Of prejudices and cancellations

-You stated that you are not interested in seeing your craft from a gender perspective. Despite this, have you ever thought that being a woman was a disadvantage or did you feel discriminated against?

(He snorts) -I don’t think about it because it’s a waste of energy. If they criticize me, I hope it’s for my professional performance, for my qualities as a director and not as a female director. I have had someone from the direction of an orchestra say to me, “Okay, but we already have a female conductor this season.” There are statements that make no sense: women have brains, souls, hearts, hands and physical strength.

-Although it is no longer uncommon for there to be guest conductors in orchestras of the highest level, so far there have been no principal conductors in them. How much do you think is left for that?

-Who knows? Tradition takes time. The Berlin Philharmonic, for example, did not have a single woman in its ranks a few decades ago and is now fully booked, so it will be a crescendo.

-What do you think of the cancellations that have had artists like Plácido Domingo, stronger in the United States than in Europe?

-My opinion is direct: he is a great artist and I respect him as such, but less as a human being.

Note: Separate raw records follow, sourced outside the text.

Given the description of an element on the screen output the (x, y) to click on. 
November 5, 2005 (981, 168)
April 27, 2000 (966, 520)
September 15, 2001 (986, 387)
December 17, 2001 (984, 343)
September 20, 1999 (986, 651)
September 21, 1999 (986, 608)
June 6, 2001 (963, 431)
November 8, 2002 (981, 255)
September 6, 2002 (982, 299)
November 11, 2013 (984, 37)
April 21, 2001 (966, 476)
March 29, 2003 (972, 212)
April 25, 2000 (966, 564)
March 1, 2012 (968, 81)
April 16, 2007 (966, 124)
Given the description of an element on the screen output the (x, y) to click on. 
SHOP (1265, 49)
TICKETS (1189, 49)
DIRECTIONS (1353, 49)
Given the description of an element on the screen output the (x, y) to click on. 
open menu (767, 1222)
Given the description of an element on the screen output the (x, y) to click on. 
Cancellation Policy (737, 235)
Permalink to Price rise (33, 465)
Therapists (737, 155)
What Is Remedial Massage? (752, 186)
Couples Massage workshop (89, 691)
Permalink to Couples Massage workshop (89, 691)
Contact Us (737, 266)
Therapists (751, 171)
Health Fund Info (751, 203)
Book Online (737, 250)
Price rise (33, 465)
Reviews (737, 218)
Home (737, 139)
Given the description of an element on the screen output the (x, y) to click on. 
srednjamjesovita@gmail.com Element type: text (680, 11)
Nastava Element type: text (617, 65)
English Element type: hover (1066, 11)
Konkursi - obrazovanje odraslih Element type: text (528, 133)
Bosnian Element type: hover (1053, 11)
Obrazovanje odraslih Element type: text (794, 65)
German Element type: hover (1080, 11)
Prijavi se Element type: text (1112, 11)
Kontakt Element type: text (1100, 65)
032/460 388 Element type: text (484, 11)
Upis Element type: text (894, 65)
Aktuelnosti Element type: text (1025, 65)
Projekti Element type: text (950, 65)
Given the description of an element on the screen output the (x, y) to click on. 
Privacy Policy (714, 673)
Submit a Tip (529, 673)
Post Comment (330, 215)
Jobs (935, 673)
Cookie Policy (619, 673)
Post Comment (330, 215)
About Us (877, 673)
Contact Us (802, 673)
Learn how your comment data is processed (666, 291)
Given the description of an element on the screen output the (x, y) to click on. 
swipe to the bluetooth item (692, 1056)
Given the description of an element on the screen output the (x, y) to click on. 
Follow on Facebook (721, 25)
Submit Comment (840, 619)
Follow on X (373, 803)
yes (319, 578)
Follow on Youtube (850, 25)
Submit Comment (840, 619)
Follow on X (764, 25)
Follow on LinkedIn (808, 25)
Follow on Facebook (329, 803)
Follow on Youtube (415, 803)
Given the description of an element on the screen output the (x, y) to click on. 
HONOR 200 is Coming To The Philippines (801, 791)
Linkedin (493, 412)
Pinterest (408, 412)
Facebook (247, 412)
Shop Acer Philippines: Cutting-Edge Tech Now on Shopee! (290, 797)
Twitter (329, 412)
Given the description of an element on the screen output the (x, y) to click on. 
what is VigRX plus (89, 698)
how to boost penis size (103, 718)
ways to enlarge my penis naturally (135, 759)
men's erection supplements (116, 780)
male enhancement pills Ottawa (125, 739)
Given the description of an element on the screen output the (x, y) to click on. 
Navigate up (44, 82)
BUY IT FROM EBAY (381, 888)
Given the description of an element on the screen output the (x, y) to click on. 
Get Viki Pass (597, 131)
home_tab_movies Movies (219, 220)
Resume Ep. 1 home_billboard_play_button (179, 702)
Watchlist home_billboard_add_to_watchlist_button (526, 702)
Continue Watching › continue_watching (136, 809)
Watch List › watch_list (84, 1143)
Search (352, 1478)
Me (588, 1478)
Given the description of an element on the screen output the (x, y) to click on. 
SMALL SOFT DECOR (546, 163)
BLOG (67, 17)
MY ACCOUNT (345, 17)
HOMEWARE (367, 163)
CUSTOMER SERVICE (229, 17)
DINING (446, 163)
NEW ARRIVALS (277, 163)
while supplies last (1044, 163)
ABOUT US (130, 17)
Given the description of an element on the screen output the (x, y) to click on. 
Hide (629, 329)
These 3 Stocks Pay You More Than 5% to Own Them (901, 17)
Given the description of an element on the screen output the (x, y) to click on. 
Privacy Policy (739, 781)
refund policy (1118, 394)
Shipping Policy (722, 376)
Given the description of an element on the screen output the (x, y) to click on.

-We know your differences with Anna Netrebko and the disadvantages regarding your position on the Russian government. But surely they will have crossed paths in the corridors of the Colón. How is your relationship with her?

-We don’t share duties, so I haven’t met her, but if that does happen I’d greet her cordially. Again: it is a matter of humanity. I respect her as an artist.

INFO: Tosca is staged at the Teatro Colón on Saturday 26, Sunday 27, Tuesday 29, Wednesday 30, Thursday 1, Saturday 3, Sunday 4 and Tuesday 6 December.